• What to work on
Nothing less than an exact copy of all the records is required.

[Stored entries]
##########
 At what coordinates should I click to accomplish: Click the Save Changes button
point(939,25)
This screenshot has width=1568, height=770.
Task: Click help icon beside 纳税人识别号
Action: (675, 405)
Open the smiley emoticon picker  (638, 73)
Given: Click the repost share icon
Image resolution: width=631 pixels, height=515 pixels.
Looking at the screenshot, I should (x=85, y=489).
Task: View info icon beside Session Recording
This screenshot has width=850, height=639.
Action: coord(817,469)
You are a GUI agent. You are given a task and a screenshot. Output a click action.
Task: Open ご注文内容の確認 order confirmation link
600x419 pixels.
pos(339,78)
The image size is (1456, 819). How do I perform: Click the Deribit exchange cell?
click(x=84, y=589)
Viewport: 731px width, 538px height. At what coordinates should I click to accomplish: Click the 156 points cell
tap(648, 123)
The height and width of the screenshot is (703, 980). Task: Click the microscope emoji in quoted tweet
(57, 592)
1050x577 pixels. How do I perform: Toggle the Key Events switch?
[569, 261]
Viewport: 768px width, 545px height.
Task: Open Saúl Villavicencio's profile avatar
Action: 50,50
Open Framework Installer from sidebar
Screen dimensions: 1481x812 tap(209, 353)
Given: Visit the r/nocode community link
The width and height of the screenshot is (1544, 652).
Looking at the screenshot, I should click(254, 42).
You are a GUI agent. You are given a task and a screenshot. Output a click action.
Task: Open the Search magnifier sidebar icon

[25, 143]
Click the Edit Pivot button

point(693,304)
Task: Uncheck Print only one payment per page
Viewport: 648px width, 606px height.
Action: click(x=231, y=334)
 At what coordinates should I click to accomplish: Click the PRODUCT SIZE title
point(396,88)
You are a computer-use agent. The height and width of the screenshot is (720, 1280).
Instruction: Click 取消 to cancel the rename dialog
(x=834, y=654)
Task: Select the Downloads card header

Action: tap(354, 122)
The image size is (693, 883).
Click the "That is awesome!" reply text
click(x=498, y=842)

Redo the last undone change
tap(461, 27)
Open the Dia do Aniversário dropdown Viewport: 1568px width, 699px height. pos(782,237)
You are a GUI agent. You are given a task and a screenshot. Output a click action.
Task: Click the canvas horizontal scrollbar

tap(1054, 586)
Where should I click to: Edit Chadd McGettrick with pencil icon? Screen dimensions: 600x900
##########
• Problem solution
 At what coordinates should I click to accomplish: Click the Save Changes button
point(939,25)
This screenshot has width=1568, height=770.
Task: Click help icon beside 纳税人识别号
Action: (675, 405)
Open the smiley emoticon picker  (638, 73)
Given: Click the repost share icon
Image resolution: width=631 pixels, height=515 pixels.
Looking at the screenshot, I should (x=85, y=489).
Task: View info icon beside Session Recording
This screenshot has width=850, height=639.
Action: coord(817,469)
You are a GUI agent. You are given a task and a screenshot. Output a click action.
Task: Open ご注文内容の確認 order confirmation link
600x419 pixels.
pos(339,78)
The image size is (1456, 819). How do I perform: Click the Deribit exchange cell?
click(x=84, y=589)
Viewport: 731px width, 538px height. At what coordinates should I click to accomplish: Click the 156 points cell
tap(648, 123)
The height and width of the screenshot is (703, 980). Task: Click the microscope emoji in quoted tweet
(57, 592)
1050x577 pixels. How do I perform: Toggle the Key Events switch?
[569, 261]
Viewport: 768px width, 545px height.
Task: Open Saúl Villavicencio's profile avatar
Action: 50,50
Open Framework Installer from sidebar
Screen dimensions: 1481x812 tap(209, 353)
Given: Visit the r/nocode community link
The width and height of the screenshot is (1544, 652).
Looking at the screenshot, I should click(254, 42).
You are a GUI agent. You are given a task and a screenshot. Output a click action.
Task: Open the Search magnifier sidebar icon

[25, 143]
Click the Edit Pivot button

point(693,304)
Task: Uncheck Print only one payment per page
Viewport: 648px width, 606px height.
Action: click(x=231, y=334)
 At what coordinates should I click to accomplish: Click the PRODUCT SIZE title
point(396,88)
You are a computer-use agent. The height and width of the screenshot is (720, 1280).
Instruction: Click 取消 to cancel the rename dialog
(x=834, y=654)
Task: Select the Downloads card header

Action: tap(354, 122)
The image size is (693, 883).
Click the "That is awesome!" reply text
click(x=498, y=842)

Redo the last undone change
tap(461, 27)
Open the Dia do Aniversário dropdown Viewport: 1568px width, 699px height. pos(782,237)
You are a GUI agent. You are given a task and a screenshot. Output a click action.
Task: Click the canvas horizontal scrollbar

tap(1054, 586)
Where should I click to: Edit Chadd McGettrick with pencil icon? Screen dimensions: 600x900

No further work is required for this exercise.